HOA

You can run an HOA well, even after vowing to never live in one again

Ed McHardie, a former Verona Hills Homes Association president and board member in south Kansas City, described how HOAs can be beneficial to residents if the HOA is transparent and willing to work with residents and the city.
Ed McHardie, a former Verona Hills Homes Association president and board member in south Kansas City, described how HOAs can be beneficial to residents if the HOA is transparent and willing to work with residents and the city. jledford@kcstar.com

Ed McHardie gets it when he hears horror stories about life in a homeowners association.

He has a story of his own. In fact, he once vowed to never live in another HOA.

But now he’s a strong believer in HOAs — so much so that he just spent five years on the board of Verona Hills Homes Association in Kansas City, the last two as president.

And he insists it’s possible to run an HOA well.
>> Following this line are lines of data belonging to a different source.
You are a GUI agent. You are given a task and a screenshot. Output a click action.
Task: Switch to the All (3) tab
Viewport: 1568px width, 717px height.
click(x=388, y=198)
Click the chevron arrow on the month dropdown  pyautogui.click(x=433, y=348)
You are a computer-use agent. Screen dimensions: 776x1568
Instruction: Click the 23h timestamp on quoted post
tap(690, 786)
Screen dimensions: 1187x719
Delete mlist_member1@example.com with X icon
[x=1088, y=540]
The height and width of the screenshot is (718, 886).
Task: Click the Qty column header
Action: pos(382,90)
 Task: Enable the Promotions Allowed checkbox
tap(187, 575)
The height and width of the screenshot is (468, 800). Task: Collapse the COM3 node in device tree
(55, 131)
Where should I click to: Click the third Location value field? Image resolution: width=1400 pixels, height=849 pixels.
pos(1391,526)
Established in 1962 by the J.C Nichols Co., Verona Hills comprises about 750 homes in south Kansas City.

  

McHardie said he joined the HOA board after living in Verona Hills less than a year, eventually becoming president.

The success of a homes association depends heavily on having a quality board, McHardie said.

Transparency also is crucial, he said. Verona Hills posts all of its important documents on its website, including the association’s bylaws, covenants, a board directory, board meeting minutes and the budget.

The HOA also prints out a twice-a-year newsletter and mails it to all homeowners, he said, to make sure it reaches those who don’t have online access.

Clarence Foxworthy, executive director of the Homes Associations of Kansas City, which handles administrative services for 63 HOAs in the metro area, said McHardie seemed genuinely concerned about the Verona Hills neighborhood.

“They stay on top of things and do a good job of communicating with the members of the association,” Foxworthy said.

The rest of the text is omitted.